_Objective:_
Starting at the line that contains "Given: Open the" and ending at the last of the entries, write those lines out again with "Australia" swapped for "Canada" and everything else unchanged. Leave the pictures out of your answer.

_The records:_
start

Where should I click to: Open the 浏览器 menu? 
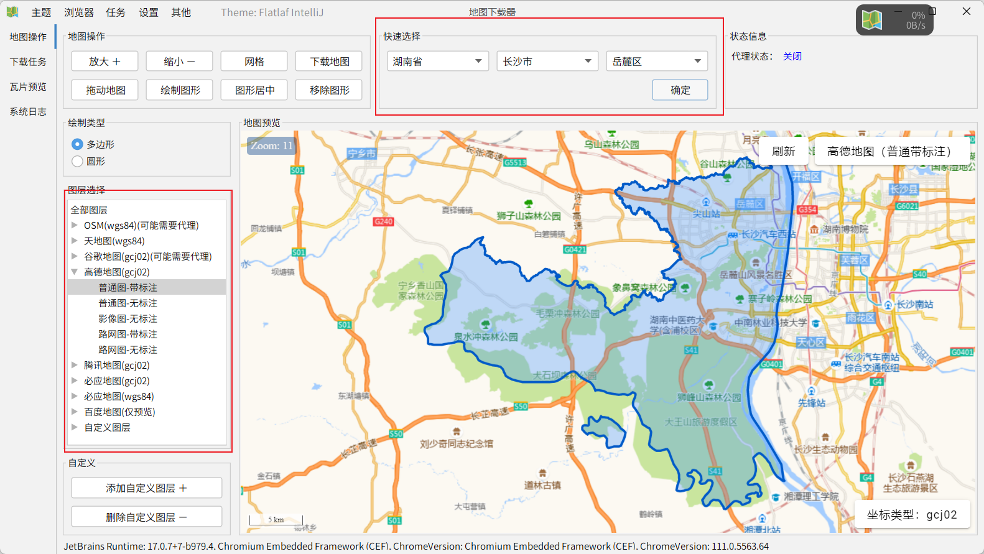click(79, 12)
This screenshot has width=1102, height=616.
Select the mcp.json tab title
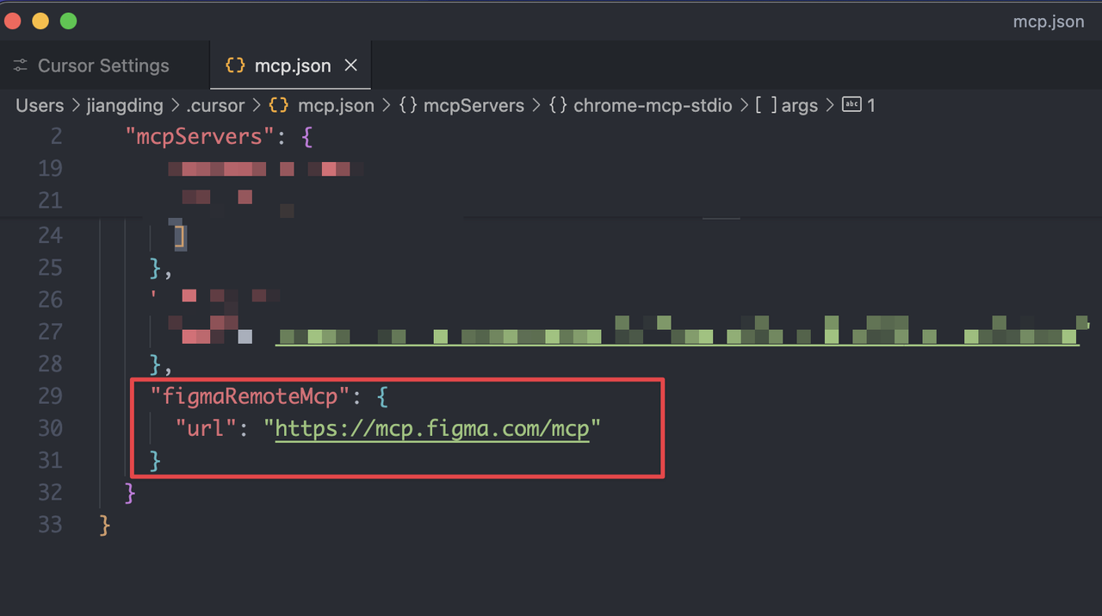click(293, 65)
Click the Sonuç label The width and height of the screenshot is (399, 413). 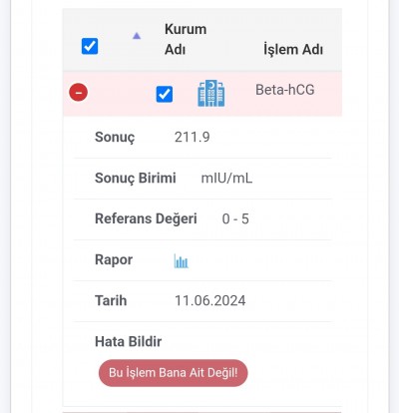click(115, 138)
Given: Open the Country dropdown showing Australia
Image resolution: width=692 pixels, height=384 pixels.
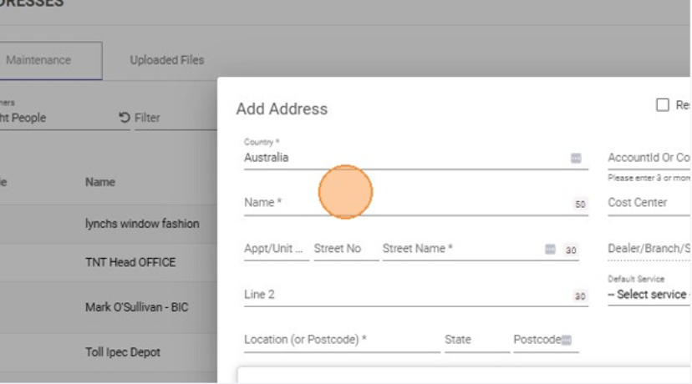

end

_Solution below:_
Given: Open the Country dropdown showing Canada
Image resolution: width=692 pixels, height=384 pixels.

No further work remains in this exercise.